Power and utility executives’ appetite for pursuing mergers and acquisitions is at a seven year high, according to a new report from consulting firm EY.
The report, which also draws on the firm’s biannual Power & Utilities Capital Confidence Barometer, shows that 59% of power and utility executives responding to the survey said they expect to actively pursue an acquisition in the next 12 months, a 12% increase from the last survey. And 89% of the respondents said they expect their deal pipeline to increase or remain stable over the next 12 months.
The M&A environment in the first quarter of this year indicates “the trends established in 2016 endure,” said Matt Rennie, global power and utilities transactions leader at EY.
EY tallied a reported deal value of $44.5 billion in the first quarter, a seven-year high for first quarter activity.
Transmission and distribution and renewable energy assets backed by power purchase agreements dominated the first quarter, accounting for $35.6 billion, or 78%, of the quarter’s total.
The report noted that the “growth in deal value for renewables was higher than any other sector in Q1 2017, when compared with Q4 2016, and all other sectors declined in total deal value.”
The competition for those assets is also driving up prices. The average price-to-earnings multiples and enterprise value-to-EBIDA multiples for T&D and renewable assets are “trading at strong premiums,” the report noted.
In developed countries, overcapacity and low interest rates continued to drive investors to seek stable, secure returns, the report said, while for investors in developed countries the main drivers are the growth of electrification and the need for more infrastructure.
The focus on renewables was particularly strong in the Americas where the report shows that 18 deals for renewable energy assets accounted for $8.6 billion, or 41%, of the deal value in the first quarter.
And similar to an M&A report earlier this year from PwC, inbound investment dominated deal flow.
EY found that the top five Americas deals in the first quarter involved Canadian investment in the U.S. and three of those deals were in the renewables sector.
The largest deal of the quarter was Canadian utility AltaGas’ $6.3 billion acquisition of WGL Holdings of the U.S.
Investors are also showing a growing interest in disruptive technologies, EY says, citing Ormat Technologies’ deal to acquire battery storage company Viridity Energy for $35 million, Consolidated Edison’s deal to acquire Ross Solar for an undisclosed sum, Mitsui’s acquisition of the commercial and industrial division of SunEdison, and National Grid’s $100 million investment in Sunrun.
EY also expects to see an increasing focus on investments that add to system reliability as developed countries continue to add renewables, which will make flexible assets such as fast-ramping gas-fired plants more important.

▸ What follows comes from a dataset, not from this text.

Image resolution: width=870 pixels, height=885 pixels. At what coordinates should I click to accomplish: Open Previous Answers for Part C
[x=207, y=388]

Overall, the Americas represented the largest share of first quarter deal value. EY reports that $21 billion of deal value originated in the Americas and $15.1 billion in the Asia-Pacific region. Those two regions combined contributed 80% of the quarter's total M&A value. The report says that the Americas will likely to remain the top M&A destination as executives identified the U.S., Brazil and Canada among their top five targets for the next 12 months.

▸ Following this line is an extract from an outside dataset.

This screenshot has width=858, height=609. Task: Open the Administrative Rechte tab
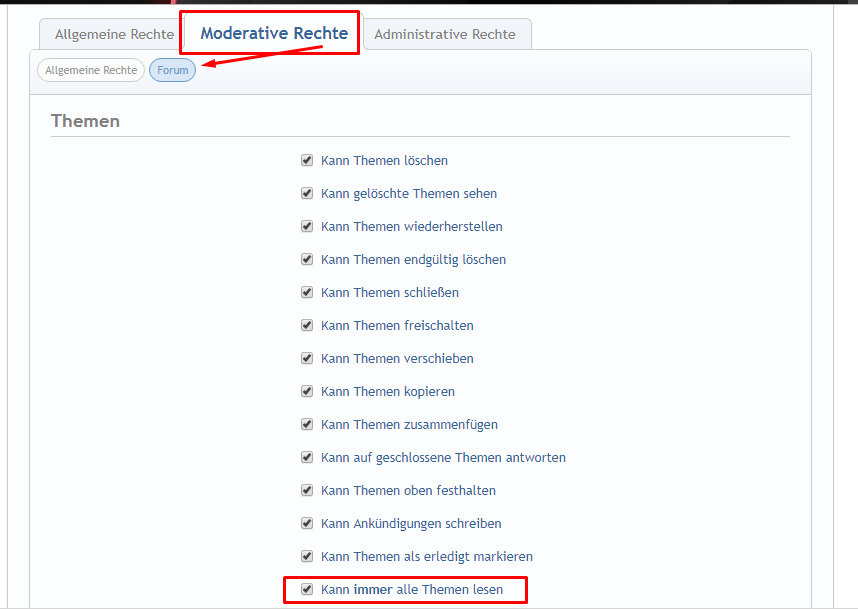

In addition to the renewables play, EY said its survey results show that 53% of power and utility executives cited growth in market share and moving into new geographies as key drivers for pursuing M&A.
The report cautioned that several factors could affect the overall outlook, namely, higher interest rates, a recovery of Europe’s power and utilities market, or significant shifts in the underlying economics of battery technology.
As yet, none of those preconditions have yet emerged, so EY expects “a continuation of strong activity for the remainder of 2017.” But that robust outlook was tempered in a blog post in which Rennie said, “It has never been more difficult to invest in assets in the power industry.”
That point was underscored by recent events when the Public Utility Commission of Texas rejected NextEra Energy’s $18.4 billion bid to acquire Oncor Electric Delivery.
The electricity market is more complicated than even that, Rennie said, citing the disruptive effects of higher levels of renewable energy penetration, greater consumer awareness and participation in their energy choices, and innovation that is eroding traditional business models. As those factors make power markets more complex and that increases the risk of unpredictable government interventions in market design, he said.
Rennie cited the results of EY’s survey that found two items tied for the top place in in the list of CEOs’ concerns. The CEOs listed disruption and government intervention into electricity markets as the biggest threats to their business.